BERITABUANA.CO, JAKARTA – Komisi Nasional Anti Kekerasan Terhadap Perempuan atau Komnas Perempuan menyampaikan data kekerasan seksual di Indonesia, dimana pada tahun 2010 ditemukan ada 15 bentuk kekerasan seksual yang dialami oleh perempuan di Indonesia. Meski demikian, dari 15 bentuk kekerasan seksual itu tidak semua bisa dikodifikasi ke dalam hukum pidana , karena cara penyikapan yang berbeda-beda, bukan hukum pidana saja.

“Proses inilah kalau saya boleh menekankan menjadi salah satu kekuatan Rancangan Undang-Undang tentang Tindak Pidana Kekerasan Seksual (RUU TPKS), karena menggunakan pendekatan juga, yang biasanya disebut dengan pendekatan pidana khusus internal. Sehingga jelas cakupan makna dari kebijakan yang akan diatur ini, objek pengaturannya tidak bisa semua aktivitas seksual, tetapi hanya aktivitas atau tindakan-tindakan tertentu, yang kita bisa langsung dengan jelas menentukan siapa korban dan siapa pelaku dan karena itu konseptualisasi tentang kekerasan seksualnya menjadi jauh lebih kuat,” terang Ketua Komnas Perempuan, Andy Yentriyani dalam Forum Legislasi bertema
‘DPR Segera Ketuk Palu RUU TPKS?’ di Media Center Gedung Nusantara III Kompleks Parlemen Senayan, Jakarta, Selasa (22/3/2022). Selain Andy Yentriyani, hadir pula Anggota DPR RI dari Fraksi PDI Perjuangan Riezky Aprilia.

Melanjutkan penjelasannya, Yentriyani menyebutkan, dalam catatan Komnas Perempuan, isu kekerasan seksual ini bukan sesuatu yang enteng, tetapi memiliki dimensi yang sangat komplek.
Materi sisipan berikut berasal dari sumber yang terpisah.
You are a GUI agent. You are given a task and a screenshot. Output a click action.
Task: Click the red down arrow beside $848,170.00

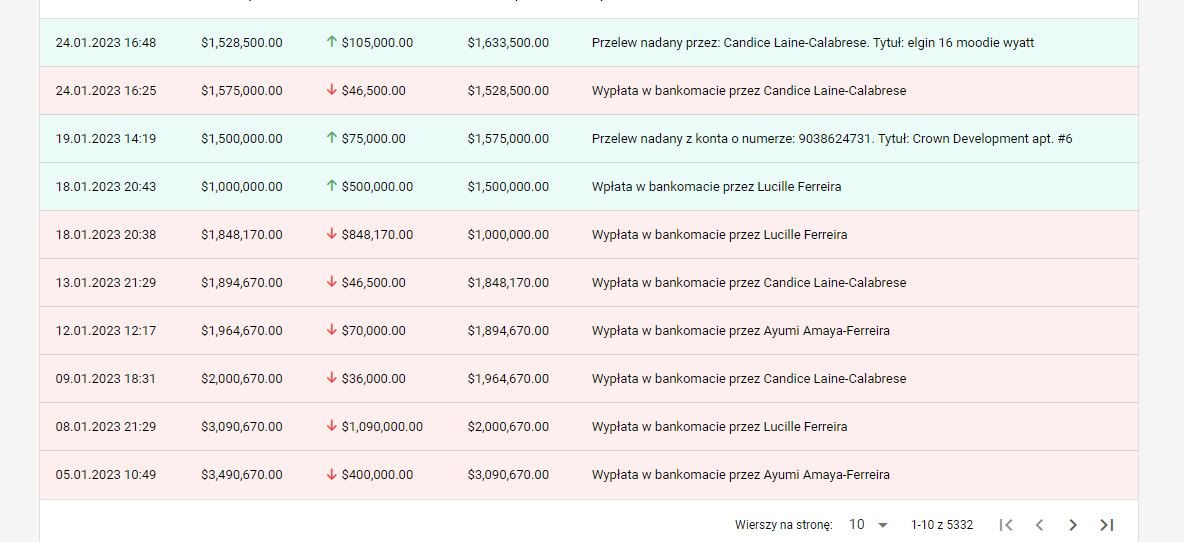(331, 235)
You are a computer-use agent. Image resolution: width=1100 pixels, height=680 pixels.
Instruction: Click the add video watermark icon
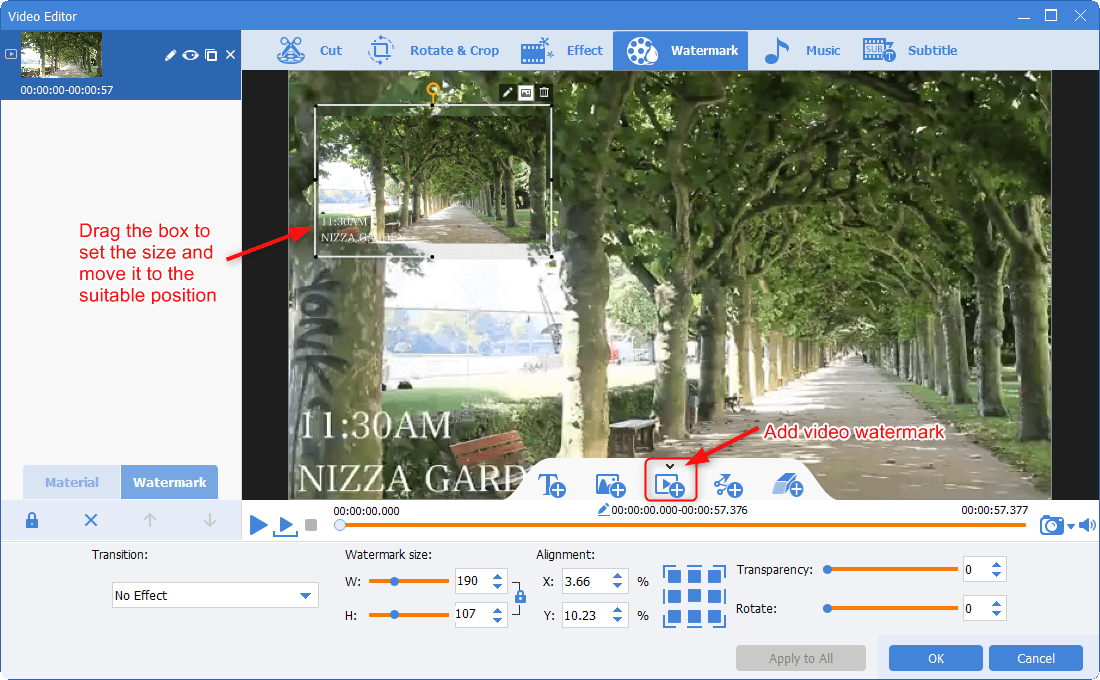669,485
Dalam kaitan pembahasan RUU TPKS, sebetulnya sudah dibahas sejak tahun 2015, namun sempat terganjal di tahun 2019.

“Karena itu diharapkan, RUU ini bisa segera diselesaikan hingga menjadi UU , apalagi pembahasannya di DPR RI mulai terlihat ada kemajuan,” sebut dia lagi.

Lebih jauh Yentriyani menyatakan, dewasa ini ada bentuk kekerasan seksual baru, yaitu kekerasan seksual di ruang cyber yang luar biasa berbeda, termasuk misalnya rekayasa pornografi, yang perlu diakomodasi dalam regulasi. Kalau dalam UU Pornografi kata dia, rekayasa pornografi sebetulnya bukan tindak pidana seperti untuk membuat rekaman untuk kepentingan sendiri.
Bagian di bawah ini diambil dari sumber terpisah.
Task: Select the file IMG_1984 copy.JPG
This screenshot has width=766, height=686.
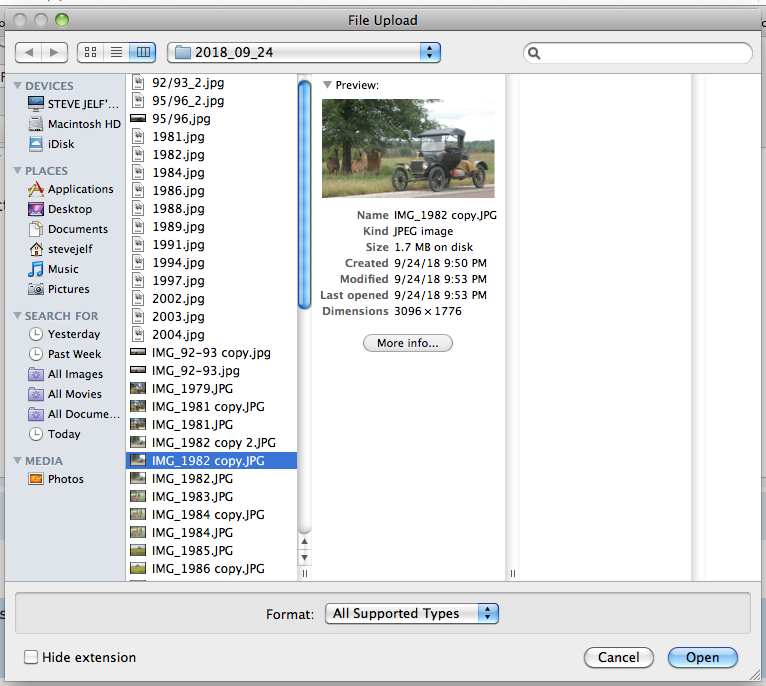Action: pos(208,514)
“Misalnya ada pasangan atau kawan-kawan dengan pasangan membuat video ciuman, ini enggak ada masalah untuk kepentingan pribadi. Tetapi bayangkan kalau tiba-tiba hubungan mereka retak, lalu videonya dikeluarkan, apakah pihak yang tadinya bersetuju, untuk membuat video tadi juga kan dikriminalkan ? Nah, ruang abu-abu itu bisa ada, baik dengan UU ITE maupun UU Pornografi, tetapi dengan UU TPKS ini kasus demikian bisa diclearkan,” sambungnya.

Sehingga masih menurut Yentriyani, perlu kejelian untuk melihat pengalaman korban kekerasan seksual yang tidak saja perempuan, tapi ada juga laki-laki. Meski dari aspek komposisinya lebih banyak yang perempuan, karena dalam masyarakat kita perempuan lebih ditempatkan sebagai objek seksual.
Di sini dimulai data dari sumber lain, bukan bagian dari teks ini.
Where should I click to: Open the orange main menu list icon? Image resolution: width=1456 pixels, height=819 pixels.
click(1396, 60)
Karena itu dia menekankan RUU TPKS ini punya kekuatan, karena berusaha mencoba merangkul begitu besarnya pengalaman korban kekerasan seksual, tidak hanya perempuan tapi juga laki-laki, dalam lapisan usia yang berbeda. Selain itu kata Yentriyani, Komnas Perempuan mencatat adanya kenaikan pengaduan kasus kekerasan seksual yaitu 72% melonjaknya.

“Secara total pengaduan ke Komnas perempuan naik 80% dibandingkan tahun lalu, bisa jadi karena memang lebih banyak korban yang sudah lebih berani bicara tadi,” ungkapnya. (Asim)

No More Posts Available.

No more pages to load.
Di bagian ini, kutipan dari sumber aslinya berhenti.